Textes

L'homme est le berger de l'Être
Lettre sur l'humanisme
à Jean Beaufret en 1947
(Traduction de Munier, Aubier).

 



Mais l'essence de l'homme consiste en ce que l'homme est plus que l'homme seul, pour autant qu'il est représenté comme vivant doué de raison. « Plus » ne saurait être ici compris en un sens additif, comme si la définition traditionnelle de l'homme devait rester la détermination fondamentale, pour connaître ensuite un élargissement par la seule adjonction du caractère existentiel. Le « plus » signifie : plus originel, et par le fait plus essentiel dans l'essence. Mais ici se révèle l'énigme : l'homme est dans la situation d'être-jeté. Ce qui veut dire : en tant que la réplique ek-sistante de l'Être, l'homme dépasse d'autant plus l'animal rationale qu'il est précisément moins en rapport avec l'homme qui se saisit lui-même à partir de la subjectivité. L'homme n'est pas le maître de l'étant. L'homme est le berger de l'Être. Dans ce « moins », l'homme ne perd rien, il gagne au contraire, en parvenant à la vérité de l'Être. Il gagne l'essentielle pauvreté du berger dont la dignité repose en ceci : être appelé par l'Être lui-même à la sauvegarde de sa vérité. Cet appel vient comme la projection où s'origine l'être-jeté de l'être-le-la [Dasein]. Dans son essence historico-ontologique, l'homme est cet étant dont l'être comme ek-sistence consiste en ceci qu'il habite dans la proximité de l'Être. L'homme est le voisin de l'Être.

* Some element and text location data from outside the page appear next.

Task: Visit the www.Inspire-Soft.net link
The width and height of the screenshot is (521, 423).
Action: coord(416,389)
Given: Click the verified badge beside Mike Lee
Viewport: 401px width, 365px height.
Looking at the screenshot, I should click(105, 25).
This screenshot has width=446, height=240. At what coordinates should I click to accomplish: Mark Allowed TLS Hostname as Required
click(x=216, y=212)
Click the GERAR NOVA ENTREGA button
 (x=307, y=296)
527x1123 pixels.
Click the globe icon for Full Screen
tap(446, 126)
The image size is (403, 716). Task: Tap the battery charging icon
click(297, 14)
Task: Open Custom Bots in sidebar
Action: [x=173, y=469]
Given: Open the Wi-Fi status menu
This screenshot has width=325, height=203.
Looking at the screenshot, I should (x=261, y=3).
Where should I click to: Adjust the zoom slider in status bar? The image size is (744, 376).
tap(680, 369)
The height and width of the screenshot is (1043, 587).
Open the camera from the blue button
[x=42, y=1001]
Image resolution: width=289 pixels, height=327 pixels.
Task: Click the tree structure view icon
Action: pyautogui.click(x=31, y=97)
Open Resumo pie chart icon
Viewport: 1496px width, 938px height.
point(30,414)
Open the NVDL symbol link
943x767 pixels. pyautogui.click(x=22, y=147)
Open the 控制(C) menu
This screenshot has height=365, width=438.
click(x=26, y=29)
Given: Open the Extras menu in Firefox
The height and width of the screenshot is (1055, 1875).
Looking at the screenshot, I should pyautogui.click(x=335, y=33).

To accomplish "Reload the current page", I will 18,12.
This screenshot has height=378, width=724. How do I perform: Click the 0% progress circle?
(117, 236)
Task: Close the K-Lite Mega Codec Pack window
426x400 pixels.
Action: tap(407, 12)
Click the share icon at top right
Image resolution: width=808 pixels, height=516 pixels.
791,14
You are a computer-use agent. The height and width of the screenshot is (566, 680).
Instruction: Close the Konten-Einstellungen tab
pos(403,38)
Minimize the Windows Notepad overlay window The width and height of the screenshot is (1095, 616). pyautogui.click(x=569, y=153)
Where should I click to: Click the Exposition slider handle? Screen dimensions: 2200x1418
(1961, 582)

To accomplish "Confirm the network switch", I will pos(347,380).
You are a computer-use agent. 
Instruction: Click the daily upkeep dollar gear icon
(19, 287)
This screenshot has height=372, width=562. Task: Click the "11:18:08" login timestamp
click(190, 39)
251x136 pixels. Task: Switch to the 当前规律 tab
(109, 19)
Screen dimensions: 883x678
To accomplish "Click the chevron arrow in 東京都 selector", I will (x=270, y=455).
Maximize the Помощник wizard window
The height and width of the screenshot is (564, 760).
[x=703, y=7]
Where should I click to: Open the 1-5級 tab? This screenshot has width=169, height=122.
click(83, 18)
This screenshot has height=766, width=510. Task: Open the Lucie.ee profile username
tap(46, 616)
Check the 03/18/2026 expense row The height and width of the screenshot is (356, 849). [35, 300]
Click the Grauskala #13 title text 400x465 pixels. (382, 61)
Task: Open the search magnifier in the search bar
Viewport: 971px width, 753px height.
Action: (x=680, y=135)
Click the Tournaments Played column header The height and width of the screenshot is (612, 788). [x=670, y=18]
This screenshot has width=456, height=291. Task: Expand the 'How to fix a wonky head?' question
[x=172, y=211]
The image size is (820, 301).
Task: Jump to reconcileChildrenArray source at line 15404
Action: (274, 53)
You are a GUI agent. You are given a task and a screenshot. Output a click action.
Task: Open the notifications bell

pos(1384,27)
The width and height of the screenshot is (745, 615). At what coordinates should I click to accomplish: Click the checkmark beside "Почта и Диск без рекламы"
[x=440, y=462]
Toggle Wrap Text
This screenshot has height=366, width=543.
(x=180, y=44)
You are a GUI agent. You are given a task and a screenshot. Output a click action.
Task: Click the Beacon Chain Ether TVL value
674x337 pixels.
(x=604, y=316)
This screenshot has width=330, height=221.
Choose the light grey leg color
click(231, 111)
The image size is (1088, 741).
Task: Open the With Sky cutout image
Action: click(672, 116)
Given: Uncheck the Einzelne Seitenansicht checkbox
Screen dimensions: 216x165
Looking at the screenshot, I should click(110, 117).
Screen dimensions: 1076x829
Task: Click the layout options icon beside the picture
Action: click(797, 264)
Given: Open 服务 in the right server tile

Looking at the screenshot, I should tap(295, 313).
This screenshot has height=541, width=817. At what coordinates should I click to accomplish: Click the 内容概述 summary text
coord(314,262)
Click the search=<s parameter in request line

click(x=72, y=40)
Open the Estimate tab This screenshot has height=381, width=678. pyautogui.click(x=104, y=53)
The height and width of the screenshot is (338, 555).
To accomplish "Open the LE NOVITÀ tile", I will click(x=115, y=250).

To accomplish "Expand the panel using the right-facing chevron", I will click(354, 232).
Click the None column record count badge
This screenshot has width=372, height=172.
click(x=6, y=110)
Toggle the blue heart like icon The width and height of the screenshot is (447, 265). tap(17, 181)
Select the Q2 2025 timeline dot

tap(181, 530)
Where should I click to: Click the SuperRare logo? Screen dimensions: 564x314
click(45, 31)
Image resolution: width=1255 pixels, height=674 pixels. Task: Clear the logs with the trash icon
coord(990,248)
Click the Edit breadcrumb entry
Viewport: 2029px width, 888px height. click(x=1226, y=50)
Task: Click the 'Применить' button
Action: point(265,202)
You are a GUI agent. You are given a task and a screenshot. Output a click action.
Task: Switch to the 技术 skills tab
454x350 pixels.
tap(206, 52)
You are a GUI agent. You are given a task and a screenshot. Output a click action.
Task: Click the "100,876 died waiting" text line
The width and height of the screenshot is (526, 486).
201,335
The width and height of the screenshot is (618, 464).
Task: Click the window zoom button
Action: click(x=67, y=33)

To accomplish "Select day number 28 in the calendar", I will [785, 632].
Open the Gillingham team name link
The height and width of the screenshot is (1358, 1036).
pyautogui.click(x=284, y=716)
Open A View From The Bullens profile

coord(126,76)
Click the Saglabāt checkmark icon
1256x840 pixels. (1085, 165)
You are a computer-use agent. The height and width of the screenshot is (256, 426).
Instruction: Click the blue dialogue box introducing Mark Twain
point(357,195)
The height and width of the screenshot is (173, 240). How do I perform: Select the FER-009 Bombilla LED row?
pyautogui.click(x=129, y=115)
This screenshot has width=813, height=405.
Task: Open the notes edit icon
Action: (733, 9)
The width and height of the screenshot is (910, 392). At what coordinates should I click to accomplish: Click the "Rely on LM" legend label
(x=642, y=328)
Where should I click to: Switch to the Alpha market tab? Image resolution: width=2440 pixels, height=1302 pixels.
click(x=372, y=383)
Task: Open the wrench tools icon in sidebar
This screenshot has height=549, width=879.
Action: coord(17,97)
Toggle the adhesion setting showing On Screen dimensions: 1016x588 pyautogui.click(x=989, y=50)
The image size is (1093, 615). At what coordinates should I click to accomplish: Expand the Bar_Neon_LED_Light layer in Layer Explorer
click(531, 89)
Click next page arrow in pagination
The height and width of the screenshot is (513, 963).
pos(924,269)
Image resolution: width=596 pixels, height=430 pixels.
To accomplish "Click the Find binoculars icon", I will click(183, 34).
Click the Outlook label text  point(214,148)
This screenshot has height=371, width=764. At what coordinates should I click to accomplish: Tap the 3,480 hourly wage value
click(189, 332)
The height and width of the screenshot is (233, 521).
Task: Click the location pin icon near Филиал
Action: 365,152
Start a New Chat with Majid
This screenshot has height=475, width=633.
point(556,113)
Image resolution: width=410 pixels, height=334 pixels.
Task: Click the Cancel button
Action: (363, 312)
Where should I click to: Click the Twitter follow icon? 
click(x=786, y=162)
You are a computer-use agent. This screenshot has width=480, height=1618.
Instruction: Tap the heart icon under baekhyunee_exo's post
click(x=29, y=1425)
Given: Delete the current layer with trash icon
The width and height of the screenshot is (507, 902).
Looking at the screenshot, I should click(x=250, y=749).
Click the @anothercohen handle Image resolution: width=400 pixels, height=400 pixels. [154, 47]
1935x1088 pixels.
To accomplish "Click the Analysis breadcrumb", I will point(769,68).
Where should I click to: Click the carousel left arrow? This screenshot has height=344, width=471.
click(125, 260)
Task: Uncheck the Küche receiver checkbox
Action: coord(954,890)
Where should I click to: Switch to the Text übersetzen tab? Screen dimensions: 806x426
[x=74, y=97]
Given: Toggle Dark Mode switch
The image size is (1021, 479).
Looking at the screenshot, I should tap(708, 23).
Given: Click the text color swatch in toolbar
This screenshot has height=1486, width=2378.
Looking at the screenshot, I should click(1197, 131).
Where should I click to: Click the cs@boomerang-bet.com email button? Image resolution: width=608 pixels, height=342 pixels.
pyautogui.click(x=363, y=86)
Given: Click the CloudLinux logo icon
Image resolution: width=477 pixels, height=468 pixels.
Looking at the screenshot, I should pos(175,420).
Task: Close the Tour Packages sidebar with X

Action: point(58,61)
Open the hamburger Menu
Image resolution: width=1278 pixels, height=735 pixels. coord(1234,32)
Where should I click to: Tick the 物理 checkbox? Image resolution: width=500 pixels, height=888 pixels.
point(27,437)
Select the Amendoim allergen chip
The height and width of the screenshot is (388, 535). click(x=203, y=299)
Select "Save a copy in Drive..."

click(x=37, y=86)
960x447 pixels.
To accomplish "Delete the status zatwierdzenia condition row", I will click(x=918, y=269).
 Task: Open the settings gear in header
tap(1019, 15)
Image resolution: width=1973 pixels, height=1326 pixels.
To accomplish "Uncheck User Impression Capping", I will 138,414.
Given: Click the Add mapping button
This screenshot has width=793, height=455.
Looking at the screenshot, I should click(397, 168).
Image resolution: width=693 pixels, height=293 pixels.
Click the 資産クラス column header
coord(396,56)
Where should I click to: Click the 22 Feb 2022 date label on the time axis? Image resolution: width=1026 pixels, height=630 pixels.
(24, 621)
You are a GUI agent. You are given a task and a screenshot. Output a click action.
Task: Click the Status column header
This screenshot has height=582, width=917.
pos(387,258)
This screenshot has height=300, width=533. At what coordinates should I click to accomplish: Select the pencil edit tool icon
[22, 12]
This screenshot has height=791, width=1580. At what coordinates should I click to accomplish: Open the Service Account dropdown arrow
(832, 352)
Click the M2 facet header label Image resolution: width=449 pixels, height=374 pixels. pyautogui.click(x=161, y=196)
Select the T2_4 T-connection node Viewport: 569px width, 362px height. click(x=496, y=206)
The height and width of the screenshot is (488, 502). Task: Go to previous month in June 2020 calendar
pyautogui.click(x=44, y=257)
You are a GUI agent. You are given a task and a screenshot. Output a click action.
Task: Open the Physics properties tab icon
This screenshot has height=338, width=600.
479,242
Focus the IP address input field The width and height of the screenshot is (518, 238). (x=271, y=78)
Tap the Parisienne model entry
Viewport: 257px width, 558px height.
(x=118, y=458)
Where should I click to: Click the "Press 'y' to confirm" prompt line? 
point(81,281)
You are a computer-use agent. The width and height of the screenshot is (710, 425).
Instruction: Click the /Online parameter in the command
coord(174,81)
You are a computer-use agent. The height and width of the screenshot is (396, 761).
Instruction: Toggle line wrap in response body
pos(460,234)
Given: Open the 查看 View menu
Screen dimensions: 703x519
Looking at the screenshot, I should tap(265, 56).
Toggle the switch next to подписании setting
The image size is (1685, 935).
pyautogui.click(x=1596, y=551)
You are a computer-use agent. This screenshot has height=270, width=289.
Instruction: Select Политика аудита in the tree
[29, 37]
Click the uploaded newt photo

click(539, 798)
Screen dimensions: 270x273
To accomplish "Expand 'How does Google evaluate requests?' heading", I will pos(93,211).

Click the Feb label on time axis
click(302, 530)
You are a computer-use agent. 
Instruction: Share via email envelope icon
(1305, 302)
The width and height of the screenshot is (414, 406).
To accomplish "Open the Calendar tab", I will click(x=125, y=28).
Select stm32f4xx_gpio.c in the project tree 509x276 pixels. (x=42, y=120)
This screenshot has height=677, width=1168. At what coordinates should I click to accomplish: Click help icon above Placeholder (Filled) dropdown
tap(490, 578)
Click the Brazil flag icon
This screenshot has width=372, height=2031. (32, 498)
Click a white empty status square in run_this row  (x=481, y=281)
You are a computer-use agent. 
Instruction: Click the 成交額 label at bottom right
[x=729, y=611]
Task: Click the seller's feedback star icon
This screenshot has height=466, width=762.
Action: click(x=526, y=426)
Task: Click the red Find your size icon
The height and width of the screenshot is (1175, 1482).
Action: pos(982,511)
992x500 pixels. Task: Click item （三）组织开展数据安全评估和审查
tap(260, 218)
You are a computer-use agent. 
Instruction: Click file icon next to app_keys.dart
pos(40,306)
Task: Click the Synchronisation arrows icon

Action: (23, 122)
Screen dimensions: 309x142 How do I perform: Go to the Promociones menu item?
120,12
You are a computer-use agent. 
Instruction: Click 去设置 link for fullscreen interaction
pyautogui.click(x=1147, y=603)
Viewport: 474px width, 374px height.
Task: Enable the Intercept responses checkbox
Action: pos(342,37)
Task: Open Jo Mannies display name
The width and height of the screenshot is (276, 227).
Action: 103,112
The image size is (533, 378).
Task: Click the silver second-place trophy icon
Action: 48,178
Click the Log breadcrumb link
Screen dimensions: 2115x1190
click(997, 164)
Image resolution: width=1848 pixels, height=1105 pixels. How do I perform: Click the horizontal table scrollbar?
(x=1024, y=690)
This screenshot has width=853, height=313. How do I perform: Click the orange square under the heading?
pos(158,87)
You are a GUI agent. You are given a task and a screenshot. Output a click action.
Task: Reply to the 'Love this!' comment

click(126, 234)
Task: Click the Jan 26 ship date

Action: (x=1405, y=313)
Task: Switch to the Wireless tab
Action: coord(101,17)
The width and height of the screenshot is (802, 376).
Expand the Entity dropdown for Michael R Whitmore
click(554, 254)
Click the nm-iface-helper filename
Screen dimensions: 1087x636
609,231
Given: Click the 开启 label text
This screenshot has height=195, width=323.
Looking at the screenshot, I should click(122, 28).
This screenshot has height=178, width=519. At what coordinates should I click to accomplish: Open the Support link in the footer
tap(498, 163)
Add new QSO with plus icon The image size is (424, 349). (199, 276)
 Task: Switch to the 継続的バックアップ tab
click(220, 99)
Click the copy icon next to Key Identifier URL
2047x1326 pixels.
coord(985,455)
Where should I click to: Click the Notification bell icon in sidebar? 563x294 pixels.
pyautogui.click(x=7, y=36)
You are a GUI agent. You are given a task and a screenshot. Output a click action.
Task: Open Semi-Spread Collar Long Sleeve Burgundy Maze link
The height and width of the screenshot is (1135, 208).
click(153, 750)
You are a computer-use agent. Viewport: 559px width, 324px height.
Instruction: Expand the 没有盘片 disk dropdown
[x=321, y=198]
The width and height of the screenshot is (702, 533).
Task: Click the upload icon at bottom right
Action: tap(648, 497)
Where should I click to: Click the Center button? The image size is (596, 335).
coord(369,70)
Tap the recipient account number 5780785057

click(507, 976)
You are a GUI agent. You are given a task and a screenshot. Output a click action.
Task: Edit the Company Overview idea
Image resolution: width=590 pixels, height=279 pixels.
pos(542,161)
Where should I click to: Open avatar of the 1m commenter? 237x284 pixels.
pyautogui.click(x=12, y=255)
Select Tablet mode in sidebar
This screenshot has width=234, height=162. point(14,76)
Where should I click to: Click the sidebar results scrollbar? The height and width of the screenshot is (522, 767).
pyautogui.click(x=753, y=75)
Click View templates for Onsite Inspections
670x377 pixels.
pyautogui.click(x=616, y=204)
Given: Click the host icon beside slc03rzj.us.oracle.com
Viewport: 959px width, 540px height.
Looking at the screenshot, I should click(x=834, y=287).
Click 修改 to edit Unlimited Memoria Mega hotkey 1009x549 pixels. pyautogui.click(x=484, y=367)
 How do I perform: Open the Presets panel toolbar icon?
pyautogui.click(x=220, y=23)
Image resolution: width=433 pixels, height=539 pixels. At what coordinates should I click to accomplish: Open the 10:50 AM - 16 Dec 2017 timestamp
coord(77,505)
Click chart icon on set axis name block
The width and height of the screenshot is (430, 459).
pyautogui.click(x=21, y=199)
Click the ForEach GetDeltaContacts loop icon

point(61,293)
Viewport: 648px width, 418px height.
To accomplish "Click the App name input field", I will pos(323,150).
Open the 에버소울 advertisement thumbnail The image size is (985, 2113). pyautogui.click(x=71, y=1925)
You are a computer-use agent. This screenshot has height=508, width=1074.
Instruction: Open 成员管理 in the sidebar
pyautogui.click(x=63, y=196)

[...] Il est dit dans Sein und Zeit [Être et Temps] (p.38) que toute question de la philosophie « renvoie à l'existence ». Mais l'existence dont on parle n'est pas la réalité de l'ego cogito. Elle n'est pas non plus seulement la réalité des sujets produisant en commun les uns pour les autres et par là même venant à soi. Différente en cela fondamentalement de toute existentia et « existence », « l'ek-sistence » est l'habitation ek-statique dans la proximité de l'Être. Elle est la vigilance, c'est-à-dire le souci de l'Être. C'est parce qu'en cette pensée il s'agit de penser quelque chose de simple que la pensée par représentation reçue traditionnellement comme philosophie y trouve tant de difficulté. Seulement le difficile n'est pas de s'attacher à un sens particulièrement profond, ni de former des concepts compliqués. Il se cache bien plutôt dans la démarche de recul qui fait accéder la pensée à une question qui soit expérience et rend vaine l'opinion habituelle de la philosophie.

On répète partout que la tentative de Sein und Zeit a abouti à une impasse. Laissons cette opinion à elle-même. La pensée qui fait quelques pas dans cet ouvrage aujourd'hui encore demeure en suspens. Mais peut-être entre-temps s'est-elle quelque peu rapprochée de son objet. Aussi longtemps toutefois que la philosophie ne s'occupe constamment que de s'ôter à elle-même toute possibilité d'accès à l'objet de la pensée qui n'est autre que la vérité de l'Être, elle échappe assurément au danger de se rompre jamais à la dureté de son objet. C'est pourquoi le fait de « philosopher » sur l'échec est séparé par un abîme d'une pensée qui elle-même échoue. Si un homme avait l'heur d'accéder à une telle pensée, il n'y aurait là aucun malheur. À cet homme serait fait l'unique don qui puisse venir de l'Être à la pensée.